MATERIAL FOR THIS EXERCISE:
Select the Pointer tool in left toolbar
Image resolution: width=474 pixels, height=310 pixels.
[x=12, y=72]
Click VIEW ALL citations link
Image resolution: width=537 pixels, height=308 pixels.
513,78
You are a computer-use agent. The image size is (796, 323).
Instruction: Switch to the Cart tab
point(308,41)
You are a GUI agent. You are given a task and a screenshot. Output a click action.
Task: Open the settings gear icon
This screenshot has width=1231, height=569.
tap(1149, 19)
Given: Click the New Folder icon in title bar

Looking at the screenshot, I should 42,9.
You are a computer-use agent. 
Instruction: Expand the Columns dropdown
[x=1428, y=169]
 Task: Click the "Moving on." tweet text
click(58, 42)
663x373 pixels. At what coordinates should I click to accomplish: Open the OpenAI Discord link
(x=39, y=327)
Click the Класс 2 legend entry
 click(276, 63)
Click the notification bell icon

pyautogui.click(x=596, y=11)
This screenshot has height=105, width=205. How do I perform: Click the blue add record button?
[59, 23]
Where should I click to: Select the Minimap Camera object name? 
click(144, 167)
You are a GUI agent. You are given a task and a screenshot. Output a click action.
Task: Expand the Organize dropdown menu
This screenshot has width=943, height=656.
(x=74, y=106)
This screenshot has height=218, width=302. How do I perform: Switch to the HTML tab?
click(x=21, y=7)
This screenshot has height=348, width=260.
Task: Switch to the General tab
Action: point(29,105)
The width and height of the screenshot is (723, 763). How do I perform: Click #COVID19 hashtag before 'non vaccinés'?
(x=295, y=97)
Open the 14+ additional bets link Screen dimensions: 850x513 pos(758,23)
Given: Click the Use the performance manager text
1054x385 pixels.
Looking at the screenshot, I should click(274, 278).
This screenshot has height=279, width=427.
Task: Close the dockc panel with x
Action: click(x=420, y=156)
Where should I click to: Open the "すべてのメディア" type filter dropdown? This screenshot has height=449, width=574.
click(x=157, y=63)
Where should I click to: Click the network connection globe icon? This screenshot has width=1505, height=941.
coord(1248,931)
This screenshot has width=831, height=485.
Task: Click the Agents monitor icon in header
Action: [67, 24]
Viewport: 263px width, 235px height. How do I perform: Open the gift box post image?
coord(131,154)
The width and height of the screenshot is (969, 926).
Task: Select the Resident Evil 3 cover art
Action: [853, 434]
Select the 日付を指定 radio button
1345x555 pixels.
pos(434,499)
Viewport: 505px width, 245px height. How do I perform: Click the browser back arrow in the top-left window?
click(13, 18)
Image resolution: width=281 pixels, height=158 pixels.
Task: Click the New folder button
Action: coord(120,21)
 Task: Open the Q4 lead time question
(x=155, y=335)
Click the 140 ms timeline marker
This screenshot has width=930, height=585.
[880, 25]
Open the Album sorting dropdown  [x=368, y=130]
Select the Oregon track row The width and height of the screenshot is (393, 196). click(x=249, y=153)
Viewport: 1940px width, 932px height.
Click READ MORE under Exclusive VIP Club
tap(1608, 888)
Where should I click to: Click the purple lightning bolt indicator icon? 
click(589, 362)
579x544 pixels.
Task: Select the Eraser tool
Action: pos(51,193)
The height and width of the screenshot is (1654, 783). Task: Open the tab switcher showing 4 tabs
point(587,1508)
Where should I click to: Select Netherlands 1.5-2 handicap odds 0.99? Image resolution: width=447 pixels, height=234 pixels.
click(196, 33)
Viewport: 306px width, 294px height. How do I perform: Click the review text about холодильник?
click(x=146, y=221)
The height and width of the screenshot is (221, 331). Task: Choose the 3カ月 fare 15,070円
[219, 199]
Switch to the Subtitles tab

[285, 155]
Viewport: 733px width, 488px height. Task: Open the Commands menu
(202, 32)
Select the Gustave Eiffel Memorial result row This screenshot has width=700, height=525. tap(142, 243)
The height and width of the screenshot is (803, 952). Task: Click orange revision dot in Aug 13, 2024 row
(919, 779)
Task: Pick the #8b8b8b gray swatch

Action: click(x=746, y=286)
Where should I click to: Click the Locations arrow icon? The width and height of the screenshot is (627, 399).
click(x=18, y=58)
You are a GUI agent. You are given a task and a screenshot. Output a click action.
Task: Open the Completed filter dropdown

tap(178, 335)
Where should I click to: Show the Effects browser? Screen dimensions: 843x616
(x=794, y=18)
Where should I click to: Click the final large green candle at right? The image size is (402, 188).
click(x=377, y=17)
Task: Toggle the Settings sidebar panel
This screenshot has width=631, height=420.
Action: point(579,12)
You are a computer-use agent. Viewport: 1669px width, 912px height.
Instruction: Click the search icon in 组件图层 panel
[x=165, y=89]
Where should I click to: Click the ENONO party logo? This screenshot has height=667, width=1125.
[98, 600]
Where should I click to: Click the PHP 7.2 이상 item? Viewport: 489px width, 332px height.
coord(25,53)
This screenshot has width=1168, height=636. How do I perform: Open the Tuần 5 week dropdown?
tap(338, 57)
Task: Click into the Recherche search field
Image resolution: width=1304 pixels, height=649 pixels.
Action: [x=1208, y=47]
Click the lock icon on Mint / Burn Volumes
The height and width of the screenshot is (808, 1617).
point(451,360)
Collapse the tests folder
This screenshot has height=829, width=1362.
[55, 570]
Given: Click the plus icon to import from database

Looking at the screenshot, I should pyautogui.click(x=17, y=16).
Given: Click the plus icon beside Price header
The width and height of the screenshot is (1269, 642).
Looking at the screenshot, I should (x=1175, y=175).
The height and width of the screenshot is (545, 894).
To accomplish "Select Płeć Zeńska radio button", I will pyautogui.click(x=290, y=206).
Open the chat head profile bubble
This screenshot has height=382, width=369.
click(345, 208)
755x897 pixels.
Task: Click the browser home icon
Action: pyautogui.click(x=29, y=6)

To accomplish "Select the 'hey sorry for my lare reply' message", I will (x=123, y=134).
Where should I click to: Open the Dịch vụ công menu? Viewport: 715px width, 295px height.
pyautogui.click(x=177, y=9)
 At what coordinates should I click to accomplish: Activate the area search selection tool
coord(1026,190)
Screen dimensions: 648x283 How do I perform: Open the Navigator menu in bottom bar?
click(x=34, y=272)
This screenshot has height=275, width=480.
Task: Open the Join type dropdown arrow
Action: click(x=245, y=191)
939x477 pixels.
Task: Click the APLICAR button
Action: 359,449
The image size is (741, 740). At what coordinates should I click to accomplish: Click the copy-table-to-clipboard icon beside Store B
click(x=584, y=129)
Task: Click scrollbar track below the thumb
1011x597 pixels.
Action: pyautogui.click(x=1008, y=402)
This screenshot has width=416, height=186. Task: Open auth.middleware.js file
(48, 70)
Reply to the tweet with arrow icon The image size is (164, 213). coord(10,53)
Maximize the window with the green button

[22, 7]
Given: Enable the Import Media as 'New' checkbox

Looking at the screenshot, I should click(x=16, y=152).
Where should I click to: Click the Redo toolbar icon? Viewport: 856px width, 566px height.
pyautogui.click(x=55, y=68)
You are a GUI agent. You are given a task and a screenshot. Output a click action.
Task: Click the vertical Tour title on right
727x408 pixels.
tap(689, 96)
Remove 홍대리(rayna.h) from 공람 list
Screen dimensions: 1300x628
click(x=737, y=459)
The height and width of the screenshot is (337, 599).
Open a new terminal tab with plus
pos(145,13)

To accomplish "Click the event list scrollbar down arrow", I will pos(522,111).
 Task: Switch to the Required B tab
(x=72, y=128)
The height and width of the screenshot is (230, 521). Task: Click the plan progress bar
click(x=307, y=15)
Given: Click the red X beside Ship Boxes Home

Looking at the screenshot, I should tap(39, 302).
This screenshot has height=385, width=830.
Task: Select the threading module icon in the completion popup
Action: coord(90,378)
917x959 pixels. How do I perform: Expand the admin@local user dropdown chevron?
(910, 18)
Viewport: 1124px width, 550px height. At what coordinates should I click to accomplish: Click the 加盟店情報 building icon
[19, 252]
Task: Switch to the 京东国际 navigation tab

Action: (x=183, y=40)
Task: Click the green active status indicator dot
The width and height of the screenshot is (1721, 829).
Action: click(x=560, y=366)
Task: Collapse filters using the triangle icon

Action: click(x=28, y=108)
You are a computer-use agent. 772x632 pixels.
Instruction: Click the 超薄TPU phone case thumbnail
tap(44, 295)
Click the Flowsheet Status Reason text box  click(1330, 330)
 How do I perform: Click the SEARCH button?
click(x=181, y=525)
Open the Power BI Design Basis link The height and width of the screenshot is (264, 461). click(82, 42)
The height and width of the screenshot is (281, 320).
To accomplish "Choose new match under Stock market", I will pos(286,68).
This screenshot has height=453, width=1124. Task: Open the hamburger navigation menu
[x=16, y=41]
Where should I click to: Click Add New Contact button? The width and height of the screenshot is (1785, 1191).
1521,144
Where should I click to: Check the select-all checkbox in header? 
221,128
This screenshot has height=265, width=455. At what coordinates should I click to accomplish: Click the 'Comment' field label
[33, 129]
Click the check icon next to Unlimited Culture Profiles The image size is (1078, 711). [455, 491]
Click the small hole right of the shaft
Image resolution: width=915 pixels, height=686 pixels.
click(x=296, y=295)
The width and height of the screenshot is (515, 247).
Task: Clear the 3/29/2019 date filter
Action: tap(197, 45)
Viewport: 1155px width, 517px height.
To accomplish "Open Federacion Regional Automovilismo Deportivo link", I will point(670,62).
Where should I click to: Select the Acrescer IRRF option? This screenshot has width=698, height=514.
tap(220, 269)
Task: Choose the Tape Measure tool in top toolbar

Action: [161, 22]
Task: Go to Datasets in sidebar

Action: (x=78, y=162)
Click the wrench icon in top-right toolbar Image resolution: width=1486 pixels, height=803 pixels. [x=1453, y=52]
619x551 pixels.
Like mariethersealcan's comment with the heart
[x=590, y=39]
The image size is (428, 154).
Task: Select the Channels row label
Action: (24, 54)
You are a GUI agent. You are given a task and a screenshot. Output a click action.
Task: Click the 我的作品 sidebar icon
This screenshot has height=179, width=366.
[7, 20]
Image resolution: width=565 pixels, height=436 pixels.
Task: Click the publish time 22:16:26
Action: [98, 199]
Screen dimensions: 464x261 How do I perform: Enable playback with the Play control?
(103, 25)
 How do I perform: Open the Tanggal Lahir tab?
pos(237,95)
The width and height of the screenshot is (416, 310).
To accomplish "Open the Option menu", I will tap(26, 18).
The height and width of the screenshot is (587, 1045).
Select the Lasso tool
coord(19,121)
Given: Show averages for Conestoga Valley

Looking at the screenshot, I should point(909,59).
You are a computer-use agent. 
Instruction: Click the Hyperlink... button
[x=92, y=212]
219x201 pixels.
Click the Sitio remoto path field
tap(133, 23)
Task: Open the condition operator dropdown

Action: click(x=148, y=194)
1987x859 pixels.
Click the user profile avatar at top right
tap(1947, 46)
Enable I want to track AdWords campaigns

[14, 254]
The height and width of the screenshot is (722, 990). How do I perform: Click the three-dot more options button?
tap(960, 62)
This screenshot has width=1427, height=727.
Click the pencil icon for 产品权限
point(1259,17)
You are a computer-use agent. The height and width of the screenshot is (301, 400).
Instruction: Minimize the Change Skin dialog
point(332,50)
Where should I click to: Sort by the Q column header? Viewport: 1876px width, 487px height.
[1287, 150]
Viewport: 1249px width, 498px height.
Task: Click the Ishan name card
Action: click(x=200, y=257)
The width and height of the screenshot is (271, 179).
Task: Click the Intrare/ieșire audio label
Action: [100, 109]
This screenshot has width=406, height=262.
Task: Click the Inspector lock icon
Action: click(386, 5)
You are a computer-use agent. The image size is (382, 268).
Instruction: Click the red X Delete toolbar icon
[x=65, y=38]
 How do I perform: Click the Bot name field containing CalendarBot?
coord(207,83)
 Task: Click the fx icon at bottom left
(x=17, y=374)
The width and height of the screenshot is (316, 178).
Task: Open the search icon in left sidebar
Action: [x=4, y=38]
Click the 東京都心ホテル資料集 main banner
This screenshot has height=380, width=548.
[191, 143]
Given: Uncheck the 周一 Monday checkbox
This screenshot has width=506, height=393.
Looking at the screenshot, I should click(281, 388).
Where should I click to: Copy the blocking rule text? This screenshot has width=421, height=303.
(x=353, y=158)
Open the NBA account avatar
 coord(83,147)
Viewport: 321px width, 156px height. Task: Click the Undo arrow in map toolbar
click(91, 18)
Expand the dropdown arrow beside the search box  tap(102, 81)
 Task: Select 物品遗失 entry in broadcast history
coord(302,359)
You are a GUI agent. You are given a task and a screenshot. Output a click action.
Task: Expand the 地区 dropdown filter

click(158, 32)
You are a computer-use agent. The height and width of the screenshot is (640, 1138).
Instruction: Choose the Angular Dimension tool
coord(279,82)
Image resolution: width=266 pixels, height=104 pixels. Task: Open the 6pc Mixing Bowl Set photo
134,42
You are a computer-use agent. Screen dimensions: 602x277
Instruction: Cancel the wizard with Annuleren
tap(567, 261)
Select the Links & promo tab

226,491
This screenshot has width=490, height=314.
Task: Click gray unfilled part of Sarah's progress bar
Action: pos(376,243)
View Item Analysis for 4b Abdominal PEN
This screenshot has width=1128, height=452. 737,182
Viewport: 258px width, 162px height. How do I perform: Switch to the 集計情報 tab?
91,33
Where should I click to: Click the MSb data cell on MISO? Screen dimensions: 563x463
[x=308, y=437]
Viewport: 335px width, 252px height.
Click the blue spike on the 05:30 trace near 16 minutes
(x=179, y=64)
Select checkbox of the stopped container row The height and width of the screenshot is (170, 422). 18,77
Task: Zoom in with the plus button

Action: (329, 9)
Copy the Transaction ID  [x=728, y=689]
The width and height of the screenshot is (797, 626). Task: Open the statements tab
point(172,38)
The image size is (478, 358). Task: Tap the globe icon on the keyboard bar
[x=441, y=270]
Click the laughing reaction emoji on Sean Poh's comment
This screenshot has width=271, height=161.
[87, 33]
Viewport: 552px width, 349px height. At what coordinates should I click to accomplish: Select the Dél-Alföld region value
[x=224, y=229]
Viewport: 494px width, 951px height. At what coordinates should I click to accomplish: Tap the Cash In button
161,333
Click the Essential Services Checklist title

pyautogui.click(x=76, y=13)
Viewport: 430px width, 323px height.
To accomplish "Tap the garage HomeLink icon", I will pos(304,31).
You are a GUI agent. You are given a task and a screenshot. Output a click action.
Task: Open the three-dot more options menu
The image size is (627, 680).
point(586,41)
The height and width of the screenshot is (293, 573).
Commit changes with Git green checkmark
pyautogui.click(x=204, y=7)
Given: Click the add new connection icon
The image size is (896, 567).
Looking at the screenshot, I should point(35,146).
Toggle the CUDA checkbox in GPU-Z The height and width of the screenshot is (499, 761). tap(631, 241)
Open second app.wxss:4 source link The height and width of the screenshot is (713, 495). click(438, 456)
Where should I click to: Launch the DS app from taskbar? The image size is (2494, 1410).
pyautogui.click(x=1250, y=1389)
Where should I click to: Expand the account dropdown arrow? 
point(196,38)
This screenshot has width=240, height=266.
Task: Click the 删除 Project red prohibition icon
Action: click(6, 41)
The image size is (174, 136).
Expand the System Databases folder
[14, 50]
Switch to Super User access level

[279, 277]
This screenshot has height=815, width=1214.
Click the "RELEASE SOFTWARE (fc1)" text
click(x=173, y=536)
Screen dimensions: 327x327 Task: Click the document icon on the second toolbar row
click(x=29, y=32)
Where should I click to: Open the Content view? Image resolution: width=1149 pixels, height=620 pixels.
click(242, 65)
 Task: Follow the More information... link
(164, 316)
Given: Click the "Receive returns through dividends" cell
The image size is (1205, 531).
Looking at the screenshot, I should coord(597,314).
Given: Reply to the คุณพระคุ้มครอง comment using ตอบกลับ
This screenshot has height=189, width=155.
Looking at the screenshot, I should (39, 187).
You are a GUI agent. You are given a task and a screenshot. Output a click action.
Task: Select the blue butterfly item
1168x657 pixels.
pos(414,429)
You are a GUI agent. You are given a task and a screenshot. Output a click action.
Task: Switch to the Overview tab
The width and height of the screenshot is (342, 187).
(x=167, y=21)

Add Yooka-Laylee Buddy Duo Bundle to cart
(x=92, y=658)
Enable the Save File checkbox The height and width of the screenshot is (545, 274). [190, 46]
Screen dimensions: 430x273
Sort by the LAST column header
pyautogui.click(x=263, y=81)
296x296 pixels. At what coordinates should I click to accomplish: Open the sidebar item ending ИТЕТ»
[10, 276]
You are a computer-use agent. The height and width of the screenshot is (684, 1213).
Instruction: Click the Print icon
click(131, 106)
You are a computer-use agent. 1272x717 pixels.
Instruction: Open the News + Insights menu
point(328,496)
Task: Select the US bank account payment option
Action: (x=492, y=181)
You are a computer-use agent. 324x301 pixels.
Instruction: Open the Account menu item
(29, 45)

DIRECTIONS FOR THIS TASK: Which lines of the data contain the string "radio"? Copy each of them.

ANSWER TO THIS EXERCISE:
Select the 日付を指定 radio button
To accomplish "Select Płeć Zeńska radio button", I will pyautogui.click(x=290, y=206).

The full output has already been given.